How many lines in the rows below contain the string "next"? Uppercase and lowercase letters count as different, and the reply should be the number alone.
[Start RECORDS TO USE]
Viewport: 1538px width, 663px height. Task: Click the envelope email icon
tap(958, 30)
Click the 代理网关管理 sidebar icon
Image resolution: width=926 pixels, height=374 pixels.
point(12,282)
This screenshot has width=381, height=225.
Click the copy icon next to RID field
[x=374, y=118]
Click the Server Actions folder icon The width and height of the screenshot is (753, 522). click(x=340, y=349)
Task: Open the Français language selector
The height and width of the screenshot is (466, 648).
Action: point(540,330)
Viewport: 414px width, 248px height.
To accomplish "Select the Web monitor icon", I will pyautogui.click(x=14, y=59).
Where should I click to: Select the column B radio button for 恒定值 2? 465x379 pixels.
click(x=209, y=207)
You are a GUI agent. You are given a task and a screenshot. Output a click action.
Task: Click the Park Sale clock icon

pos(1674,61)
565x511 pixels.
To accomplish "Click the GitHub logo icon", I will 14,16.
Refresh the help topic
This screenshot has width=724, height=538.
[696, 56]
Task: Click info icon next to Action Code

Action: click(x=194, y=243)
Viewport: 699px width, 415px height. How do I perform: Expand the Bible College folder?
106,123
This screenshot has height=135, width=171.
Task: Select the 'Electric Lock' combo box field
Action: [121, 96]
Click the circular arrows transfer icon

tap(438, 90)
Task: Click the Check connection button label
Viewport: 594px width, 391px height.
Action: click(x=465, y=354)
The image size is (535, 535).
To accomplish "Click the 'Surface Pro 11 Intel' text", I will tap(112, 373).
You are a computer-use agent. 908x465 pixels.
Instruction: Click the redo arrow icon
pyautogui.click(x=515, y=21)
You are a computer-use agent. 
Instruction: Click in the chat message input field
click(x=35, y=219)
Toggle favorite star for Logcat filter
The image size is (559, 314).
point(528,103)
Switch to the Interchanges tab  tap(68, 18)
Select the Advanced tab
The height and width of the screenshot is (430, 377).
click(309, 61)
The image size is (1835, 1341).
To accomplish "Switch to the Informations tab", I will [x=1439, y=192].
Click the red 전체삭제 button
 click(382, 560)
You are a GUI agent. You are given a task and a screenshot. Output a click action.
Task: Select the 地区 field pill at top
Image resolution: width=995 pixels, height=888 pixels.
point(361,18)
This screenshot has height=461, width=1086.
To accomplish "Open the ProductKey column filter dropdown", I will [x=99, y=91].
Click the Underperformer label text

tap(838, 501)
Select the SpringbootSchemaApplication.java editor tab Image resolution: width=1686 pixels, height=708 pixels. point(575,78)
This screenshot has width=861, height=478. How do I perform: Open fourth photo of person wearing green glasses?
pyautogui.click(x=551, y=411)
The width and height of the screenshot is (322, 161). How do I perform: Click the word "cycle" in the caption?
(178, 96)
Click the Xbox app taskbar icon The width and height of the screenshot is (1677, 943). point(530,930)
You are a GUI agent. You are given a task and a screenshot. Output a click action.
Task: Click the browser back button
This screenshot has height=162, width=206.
[End RECORDS TO USE]
* ANSWER IN FULL *
2